From: Norman Geist (norman.geist_at_uni-greifswald.de)
Date: Tue Nov 27 2012 - 02:09:01 CST
this problem has been posted a lot. The error you see is due the
incompatibility of the precompiled ibverbs stuff vs. your ib installation.
There are two possibilities to solve this:
1. Use a non ibverbs binary with IPoIB
2. Compile namd with ibverbs on your own.
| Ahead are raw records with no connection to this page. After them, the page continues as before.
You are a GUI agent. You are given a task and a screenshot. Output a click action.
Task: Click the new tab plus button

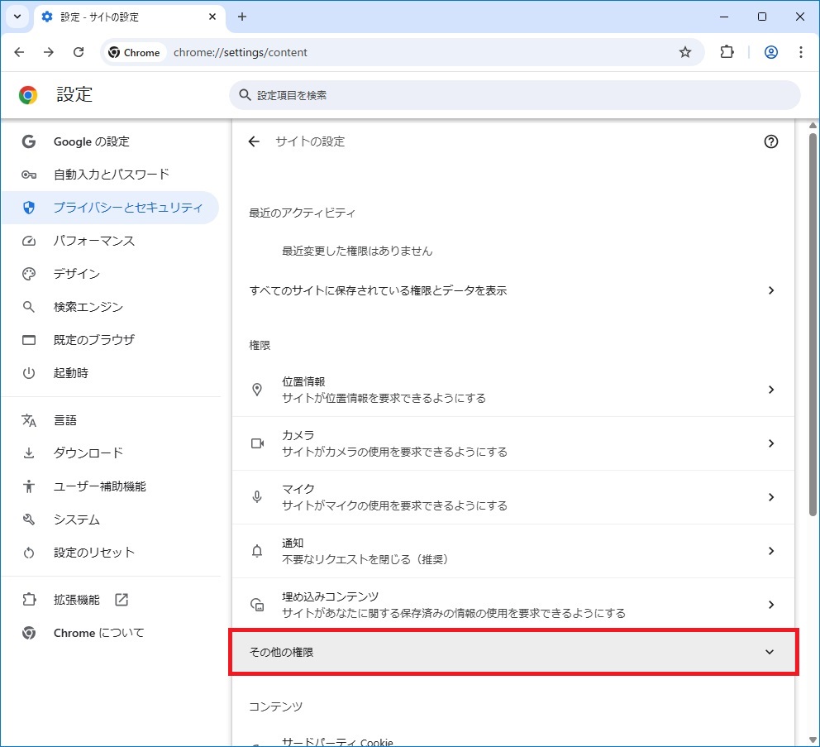242,17
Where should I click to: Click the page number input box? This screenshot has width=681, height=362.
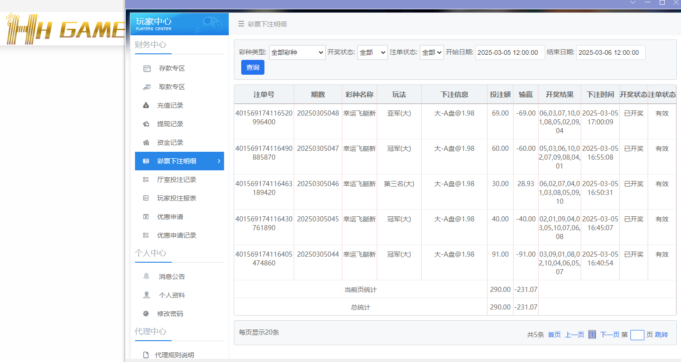pos(637,335)
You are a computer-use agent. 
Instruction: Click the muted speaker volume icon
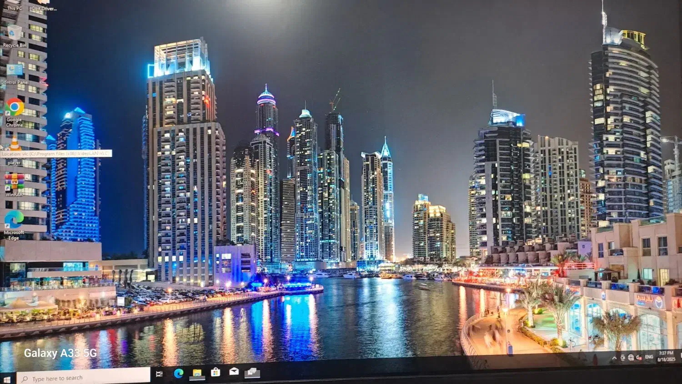[x=639, y=357]
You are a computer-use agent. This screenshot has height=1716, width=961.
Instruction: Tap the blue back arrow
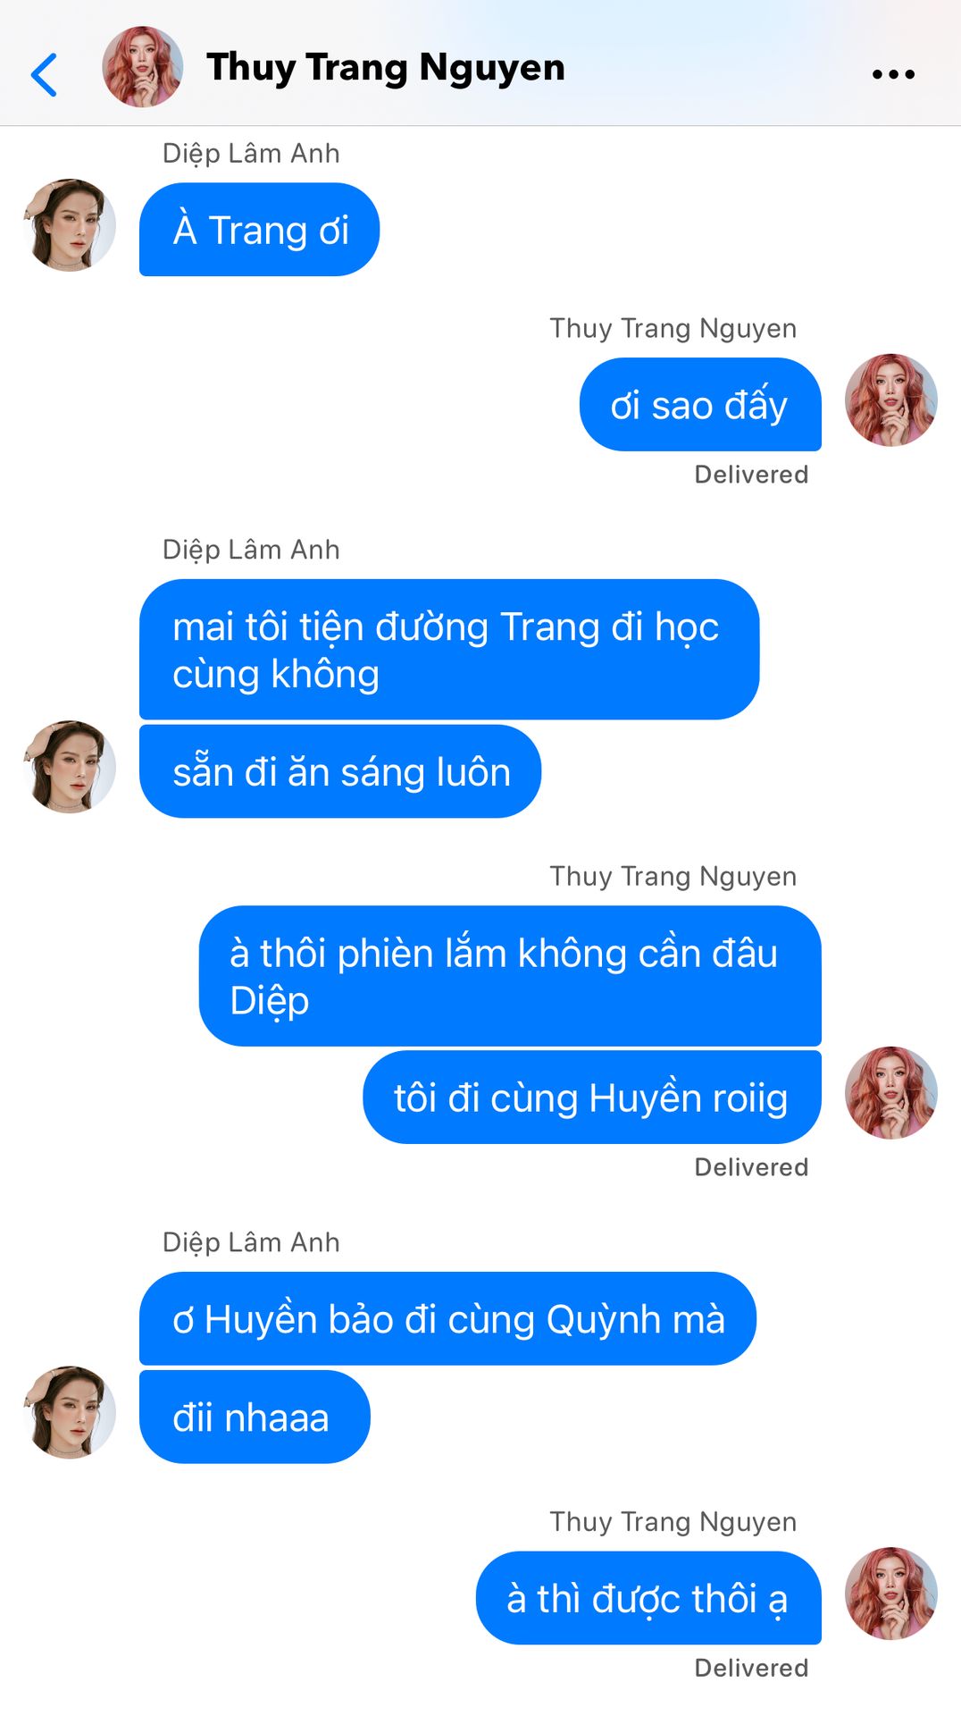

Von: owner-namd-l_at_ks.uiuc.edu [mailto:owner-namd-l_at_ks.uiuc.edu] Im Auftrag
von Thomas Evangelidis
Gesendet: Montag, 26. November 2012 14:57
Cc: Norman Geist
Betreff: namd-l: how to run NAMD-CUDA on multiple nodes
Although I can run the ibverbs binary with CUDA on a single node, on
multiple nodes I get:
Charmrun> error 0 attaching to node:
Timeout waiting for node-program to connect
Charmrun> IBVERBS version of charmrun
I use this command line in my pbs script for ibverbs binary with CUDA:
$NAMD_BIN/charmrun ++runscript ./runscript.csh ++verbose ++remote-shell ssh
++nodelist $nodefile +p24 $NAMD_BIN/namd2 +setcpuaffinity +idlepoll
runscript.csh contents are:
setenv LD_LIBRARY_PATH "$NAMD_BIN:$LD_LIBRARY_PATH"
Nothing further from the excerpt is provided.